I also found out that I will be having the left lobe of my thyriod taken out on the 31st of this month (January) this is another reason we want to get the crohns under control. Having a major surgery and flaring at the same time is not really a good combination. So I guess I have a lot of things going on this month in regards to my health. But really it is nothing new. You get to a certain point where all the medication and doc visits and even surgeries feel kind of routine.

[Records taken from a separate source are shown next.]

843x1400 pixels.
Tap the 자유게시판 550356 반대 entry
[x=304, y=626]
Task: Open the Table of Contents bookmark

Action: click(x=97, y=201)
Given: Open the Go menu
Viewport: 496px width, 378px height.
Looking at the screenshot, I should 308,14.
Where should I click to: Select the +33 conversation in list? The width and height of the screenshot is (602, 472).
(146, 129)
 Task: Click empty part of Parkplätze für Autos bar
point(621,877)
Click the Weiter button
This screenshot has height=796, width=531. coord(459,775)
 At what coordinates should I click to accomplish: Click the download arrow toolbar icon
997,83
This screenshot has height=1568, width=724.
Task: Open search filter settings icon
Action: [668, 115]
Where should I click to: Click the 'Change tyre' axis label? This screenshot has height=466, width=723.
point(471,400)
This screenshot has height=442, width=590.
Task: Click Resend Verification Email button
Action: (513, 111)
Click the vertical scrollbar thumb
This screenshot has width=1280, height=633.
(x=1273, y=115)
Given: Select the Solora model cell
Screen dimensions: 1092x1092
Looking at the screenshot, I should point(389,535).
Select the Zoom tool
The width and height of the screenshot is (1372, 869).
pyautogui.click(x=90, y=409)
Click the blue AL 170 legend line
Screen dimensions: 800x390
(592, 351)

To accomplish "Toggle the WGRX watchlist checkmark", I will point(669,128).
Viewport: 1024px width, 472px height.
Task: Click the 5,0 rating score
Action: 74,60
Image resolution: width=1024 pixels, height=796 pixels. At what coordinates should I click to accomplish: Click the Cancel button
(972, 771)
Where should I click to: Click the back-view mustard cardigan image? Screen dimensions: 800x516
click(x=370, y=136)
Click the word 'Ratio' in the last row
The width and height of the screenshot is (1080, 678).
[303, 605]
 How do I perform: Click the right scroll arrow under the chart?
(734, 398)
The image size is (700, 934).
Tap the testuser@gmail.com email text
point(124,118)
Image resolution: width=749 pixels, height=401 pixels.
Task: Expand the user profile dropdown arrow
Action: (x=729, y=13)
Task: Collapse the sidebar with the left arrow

I was also able to get my doc to fill out some papers for my disability lawyer. I have been fighting disability for over 2 years now and we have finally got notice that social security is getting close to set a trial date. This will be a huge ease on the mental stress I have had not being able to work. It is kind of amazing the feeling you get when a doc actually validates everything you have been going through on paper. I just hope the date can be set soon and I can put this fight behind me. I am still in awe about how the whole process has gone, getting denied so many times in the face of what my body has gone through. I know they have to have some sort of system down to weed out those that are trying to take advantage of the "system" but I have had so many medical records to back my case up. Its like they want you to have to spend money on a lawyer and go through the whole hoopla. I remember being so naive when I first applied thinking that I would actually be approved. With all hope I will get approved this time around and get it all settled. My lawyer is positive I will be approved, but I am to the point where I don't want to count the eggs in my basket just yet.
Today was the first time I have been out of the house in weeks. I know its sad to admit it but it is true. Even though it was just for a doctors appointment, it felt good to get dressed and ready and get out. Even my husband joked with me that he forgot what I looked like with make-up on. How sad is that? I know I really need to work on some things... like staying motivated and not being so depressed. It is just hard to do when your body seems to fight you at every turn. I guess I need to start fighting back. I can't let all of my health issues bring me down like they have been, that is just a hard and lonely road. I just have to remember that I am not alone. I have four beautiful daughters and a wonderful husband that help me and support me in every way that they know how. I also have many great friends, those whom have stuck by my side through thick and thin, even when I try to push them away. They just keep coming back and I love them for it. Like my friend Alisha, she has helped me through so much, and today she got to know more about crohns disease that she probably ever wanted to know. She was also by my side during one of my thyroid biopsy's. All she kept saying was how strong I am... well I disagree with here there. I don't think I am very strong. But I do what I have to do, or try to do what I have to to maintain any health I have left. Its kind of like a fight or flight mode I guess. I only show that to people I have to though. I am a pretty big wimp if you ever really get to know me. Ask my husband he will tell you.